Visite in pronto soccorso per salute mentale, violenza o uso di farmaci durante la pandemia

La pandemia da Covid-19, le misure di mitigazione associate e gli impatti sociali ed economici possono influenzare la salute mentale, il comportamento suicidario, l’uso di sostanze e la violenza.


Per questa ragione i ricercatori del Centers for Disease Control and Prevention ad Atlanta, in Georgia, hanno deciso di analizzare eventuali cambiamenti nel numero di visite per condizione mentale, tentato suicidio, overdose o violenze subite in pronto soccorso durante la pandemia.
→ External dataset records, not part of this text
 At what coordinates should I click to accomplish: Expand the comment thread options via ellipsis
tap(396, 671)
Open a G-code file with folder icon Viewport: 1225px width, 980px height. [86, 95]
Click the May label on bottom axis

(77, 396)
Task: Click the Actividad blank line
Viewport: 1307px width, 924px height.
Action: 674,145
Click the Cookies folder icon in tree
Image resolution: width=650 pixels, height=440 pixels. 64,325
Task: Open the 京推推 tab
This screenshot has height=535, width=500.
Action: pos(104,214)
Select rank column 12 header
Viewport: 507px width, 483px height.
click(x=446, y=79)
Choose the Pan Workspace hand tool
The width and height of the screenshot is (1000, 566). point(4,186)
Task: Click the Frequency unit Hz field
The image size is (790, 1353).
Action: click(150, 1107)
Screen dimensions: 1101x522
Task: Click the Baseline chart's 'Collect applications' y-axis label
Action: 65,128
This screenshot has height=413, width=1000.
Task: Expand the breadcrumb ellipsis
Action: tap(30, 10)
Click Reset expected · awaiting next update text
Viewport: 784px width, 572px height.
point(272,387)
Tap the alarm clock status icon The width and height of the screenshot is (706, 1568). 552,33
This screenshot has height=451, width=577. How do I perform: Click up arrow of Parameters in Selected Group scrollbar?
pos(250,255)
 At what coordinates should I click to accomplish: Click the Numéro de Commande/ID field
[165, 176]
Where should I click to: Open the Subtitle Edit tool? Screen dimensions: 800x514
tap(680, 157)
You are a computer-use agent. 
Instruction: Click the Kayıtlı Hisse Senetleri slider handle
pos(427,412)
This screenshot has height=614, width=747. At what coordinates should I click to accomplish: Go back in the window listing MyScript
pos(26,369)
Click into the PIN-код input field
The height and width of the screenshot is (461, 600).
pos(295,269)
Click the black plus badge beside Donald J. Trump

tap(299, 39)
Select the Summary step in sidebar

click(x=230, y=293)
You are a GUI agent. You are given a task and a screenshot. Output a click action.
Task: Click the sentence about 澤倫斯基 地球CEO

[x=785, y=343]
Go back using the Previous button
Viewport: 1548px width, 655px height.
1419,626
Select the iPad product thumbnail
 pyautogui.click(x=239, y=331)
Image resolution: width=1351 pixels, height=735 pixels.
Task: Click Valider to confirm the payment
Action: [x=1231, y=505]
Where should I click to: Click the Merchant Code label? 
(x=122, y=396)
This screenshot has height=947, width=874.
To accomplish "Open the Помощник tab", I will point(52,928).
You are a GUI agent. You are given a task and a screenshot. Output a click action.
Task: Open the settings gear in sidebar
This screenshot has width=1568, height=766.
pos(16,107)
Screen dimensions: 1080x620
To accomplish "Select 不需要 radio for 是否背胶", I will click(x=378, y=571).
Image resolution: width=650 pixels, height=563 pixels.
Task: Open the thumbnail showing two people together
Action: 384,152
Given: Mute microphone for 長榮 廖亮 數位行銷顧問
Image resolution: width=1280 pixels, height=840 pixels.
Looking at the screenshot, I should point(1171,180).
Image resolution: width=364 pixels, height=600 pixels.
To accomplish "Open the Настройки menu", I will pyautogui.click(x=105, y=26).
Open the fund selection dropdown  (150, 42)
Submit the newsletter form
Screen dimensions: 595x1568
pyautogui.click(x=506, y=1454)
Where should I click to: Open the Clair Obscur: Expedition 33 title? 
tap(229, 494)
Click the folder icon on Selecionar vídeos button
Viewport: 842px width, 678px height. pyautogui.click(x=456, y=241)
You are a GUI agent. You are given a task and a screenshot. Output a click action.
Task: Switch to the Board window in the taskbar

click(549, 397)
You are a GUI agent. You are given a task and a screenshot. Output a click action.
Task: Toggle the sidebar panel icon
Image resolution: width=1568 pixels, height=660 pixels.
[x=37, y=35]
I risultati dello studio trasversale, in cui sono state prese in considerazione quasi 190 milioni di visite, sono stati pubblicati dalla rivista JAMA.
I ricercatori riportano che a partire dalla settimana del 22-28 marzo 2020 le visite in pronto soccorso sono aumentate.


Confrontando il numero di visite del periodo dal 15 marzo al 10 ottobre del 2020 e dell’anno precedente hanno osservato un aumento statisticamente significativo di tentativi di suicidio (4.940 contro 4.656), overdose (15.604 contro 13.371), uso di oppioidi (5.502 contro 4.168).


Al contrario il numero di ingressi in pronto soccorso per violenze subite da parte del partner era inferiore (442 contro 484), così come quelle per sospetto abuso di minore o negligenza nei confronti di un minore (884 contro 1.038).


“Questi risultati”, concludono gli autori, “sottolineano la necessità di integrare la salute mentale, l’uso di sostanze e i servizi di prevenzione e screening della violenza nelle attività di risposta durante le crisi di salute pubblica”.